## DIRECTIONS
When scanning the data, count every line with "computer" in it, and report only the resulting number.

## INFORMATION SHOWN
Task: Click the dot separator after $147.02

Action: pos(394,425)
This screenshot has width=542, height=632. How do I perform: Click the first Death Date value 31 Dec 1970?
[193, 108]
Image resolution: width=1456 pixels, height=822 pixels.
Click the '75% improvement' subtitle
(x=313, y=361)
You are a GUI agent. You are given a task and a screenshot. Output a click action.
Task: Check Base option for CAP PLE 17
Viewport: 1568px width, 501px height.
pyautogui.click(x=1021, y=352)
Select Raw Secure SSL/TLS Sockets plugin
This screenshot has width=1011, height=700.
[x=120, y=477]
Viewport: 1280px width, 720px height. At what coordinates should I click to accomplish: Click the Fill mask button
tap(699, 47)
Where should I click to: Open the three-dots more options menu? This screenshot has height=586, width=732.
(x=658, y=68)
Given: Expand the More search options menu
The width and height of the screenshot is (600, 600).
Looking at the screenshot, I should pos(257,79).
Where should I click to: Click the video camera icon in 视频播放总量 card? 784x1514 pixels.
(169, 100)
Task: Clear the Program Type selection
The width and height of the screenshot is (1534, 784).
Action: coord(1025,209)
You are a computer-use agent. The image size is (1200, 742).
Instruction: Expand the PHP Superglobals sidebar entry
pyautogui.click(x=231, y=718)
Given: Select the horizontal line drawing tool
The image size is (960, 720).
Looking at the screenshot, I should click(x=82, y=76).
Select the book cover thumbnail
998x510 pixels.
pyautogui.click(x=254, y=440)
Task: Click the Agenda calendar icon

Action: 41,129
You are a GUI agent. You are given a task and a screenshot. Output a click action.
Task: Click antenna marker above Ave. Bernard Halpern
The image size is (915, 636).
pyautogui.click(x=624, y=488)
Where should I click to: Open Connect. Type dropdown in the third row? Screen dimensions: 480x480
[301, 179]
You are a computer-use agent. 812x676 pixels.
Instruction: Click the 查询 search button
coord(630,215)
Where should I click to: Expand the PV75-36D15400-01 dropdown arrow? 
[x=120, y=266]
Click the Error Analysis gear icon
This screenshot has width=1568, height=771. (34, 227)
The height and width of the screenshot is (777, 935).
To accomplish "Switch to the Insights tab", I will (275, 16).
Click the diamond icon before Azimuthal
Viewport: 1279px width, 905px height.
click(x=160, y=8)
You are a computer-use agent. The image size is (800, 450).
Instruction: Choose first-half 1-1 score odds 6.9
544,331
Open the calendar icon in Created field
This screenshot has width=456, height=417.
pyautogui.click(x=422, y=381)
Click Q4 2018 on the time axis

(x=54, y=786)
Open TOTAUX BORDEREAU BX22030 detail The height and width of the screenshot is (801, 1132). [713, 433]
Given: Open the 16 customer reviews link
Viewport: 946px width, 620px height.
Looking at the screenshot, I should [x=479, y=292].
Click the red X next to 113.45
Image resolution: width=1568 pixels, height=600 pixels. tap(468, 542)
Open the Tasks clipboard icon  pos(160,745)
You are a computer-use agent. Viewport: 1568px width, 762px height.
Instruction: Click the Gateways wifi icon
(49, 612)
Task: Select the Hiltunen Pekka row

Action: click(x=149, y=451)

## WRITTEN ANSWER
4